Exercise details:
Your answer must be an exact retyping of the line containing "Where should I" and every line after it through the end of the records below, with no pictures and nothing else.

Dataset:
^^^^^^^^^^^^^^^^

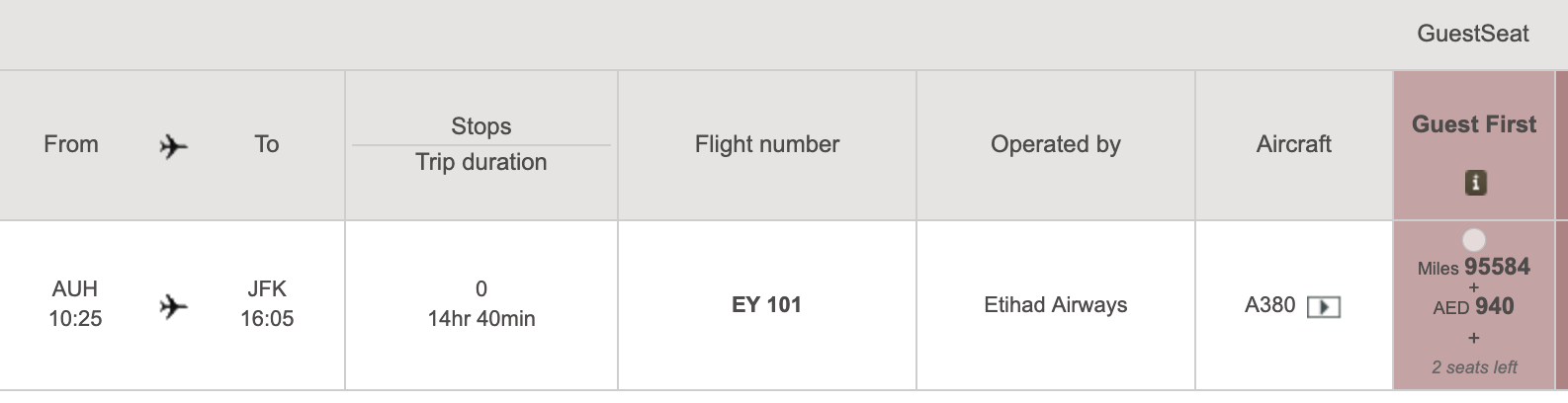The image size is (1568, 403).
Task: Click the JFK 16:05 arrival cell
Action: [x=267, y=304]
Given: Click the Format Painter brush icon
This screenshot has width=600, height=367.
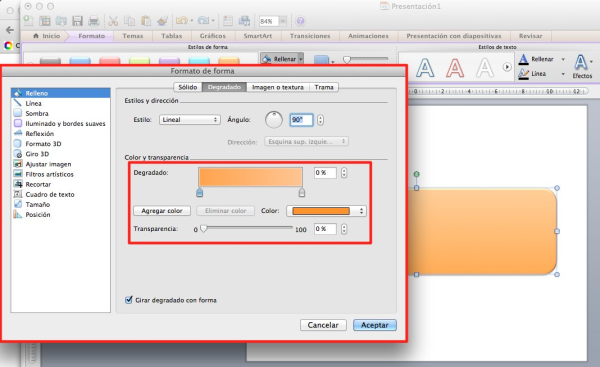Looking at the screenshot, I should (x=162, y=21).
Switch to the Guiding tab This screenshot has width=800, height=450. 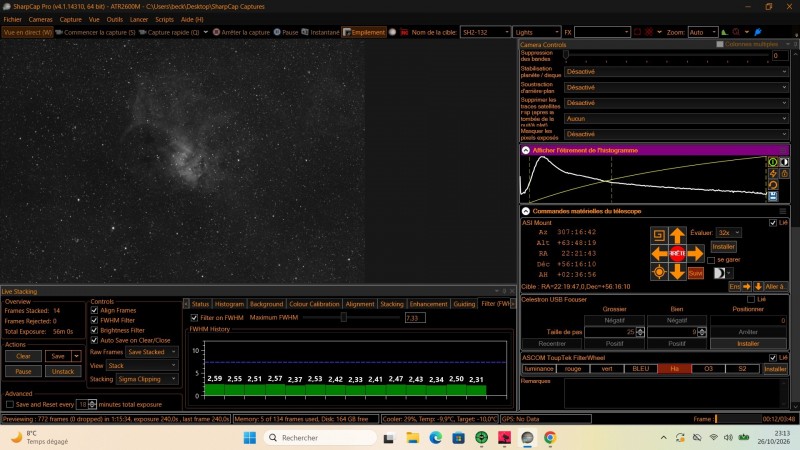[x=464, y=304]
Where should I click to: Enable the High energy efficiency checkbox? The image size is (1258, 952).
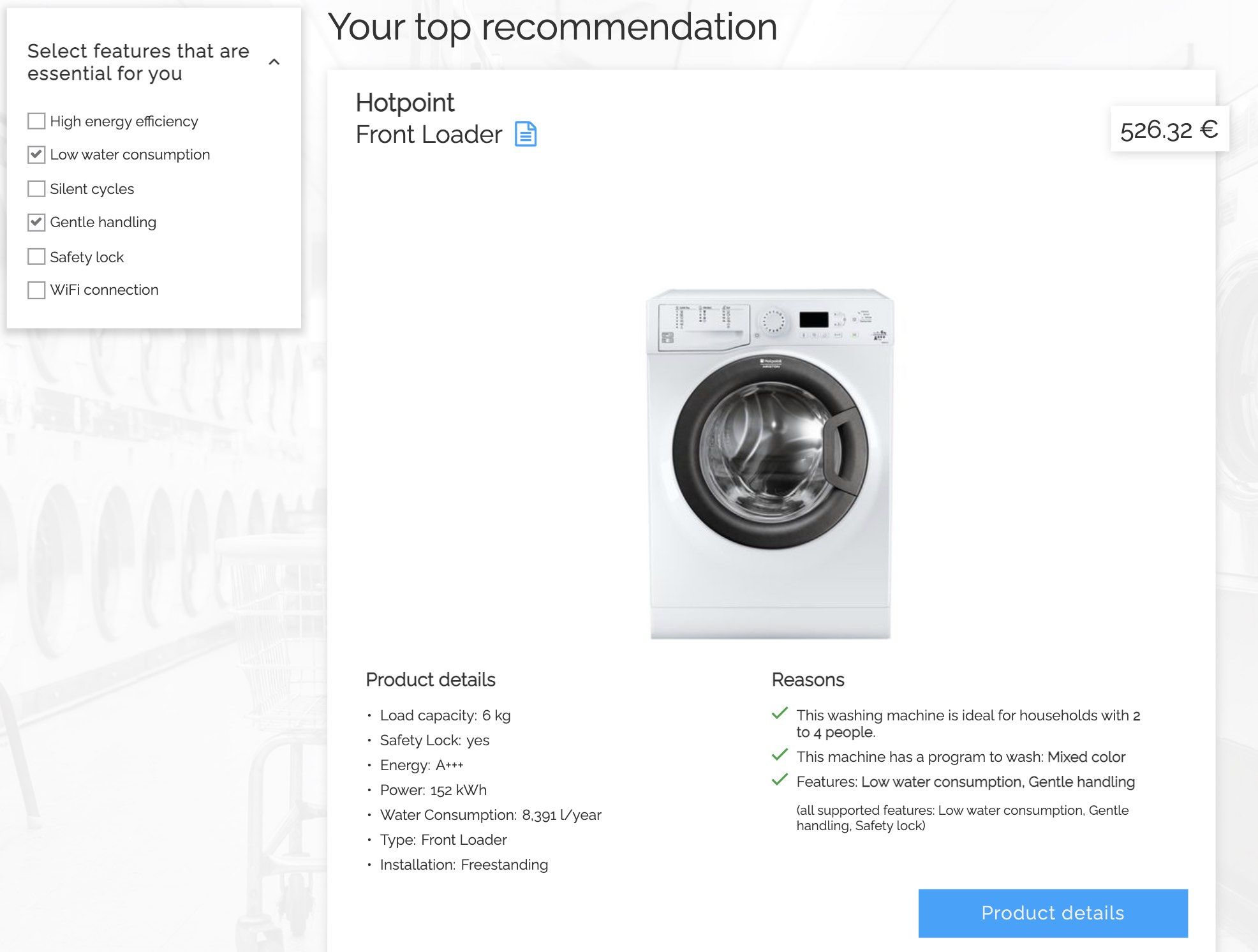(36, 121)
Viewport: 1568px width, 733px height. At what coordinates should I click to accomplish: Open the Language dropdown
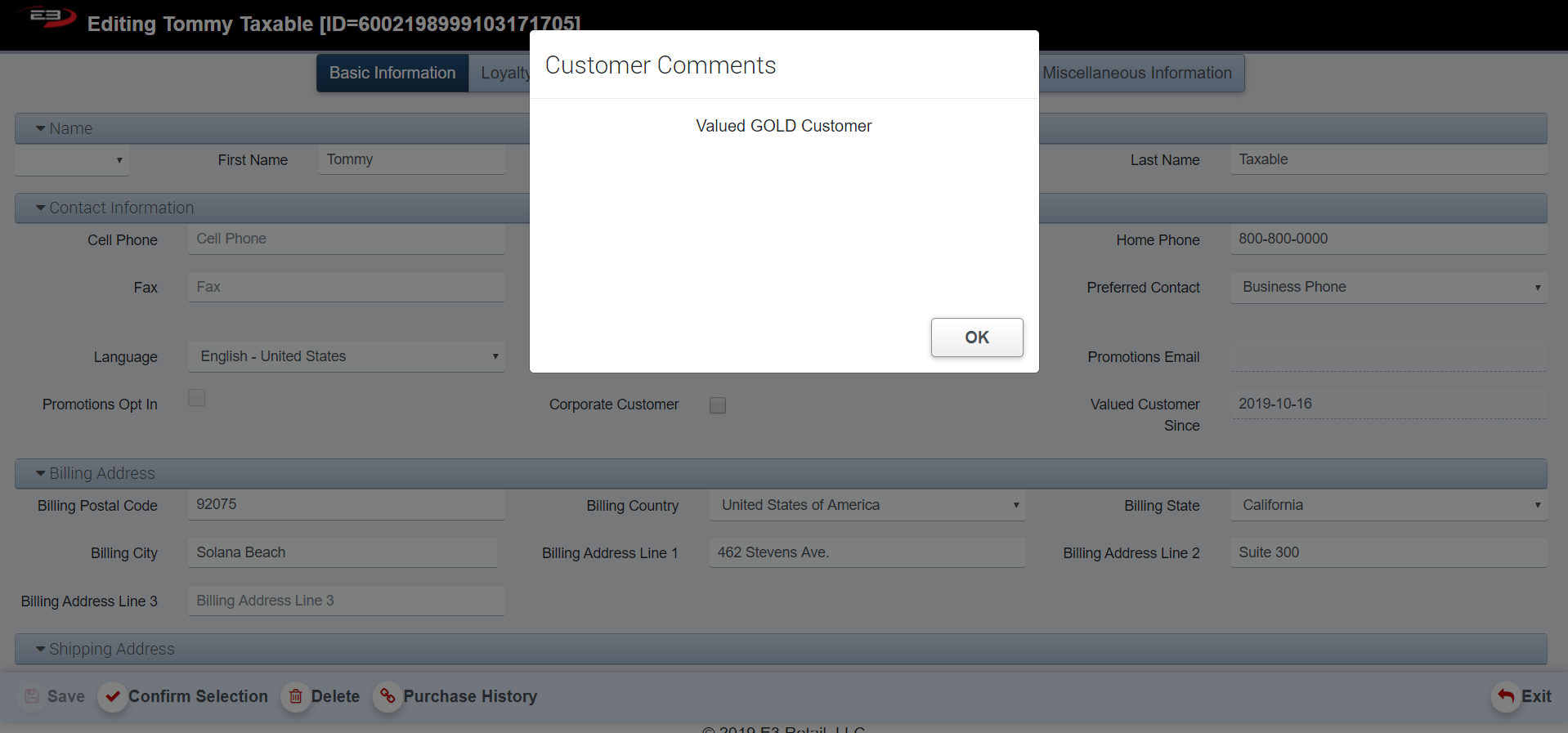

^^^^^^^^^^^^^^^^

Response below:
Where should I click to: Enable the High energy efficiency checkbox? The image size is (1258, 952).
(36, 121)
Viewport: 1568px width, 733px height. At what coordinates should I click to accomplish: Open the Language dropdown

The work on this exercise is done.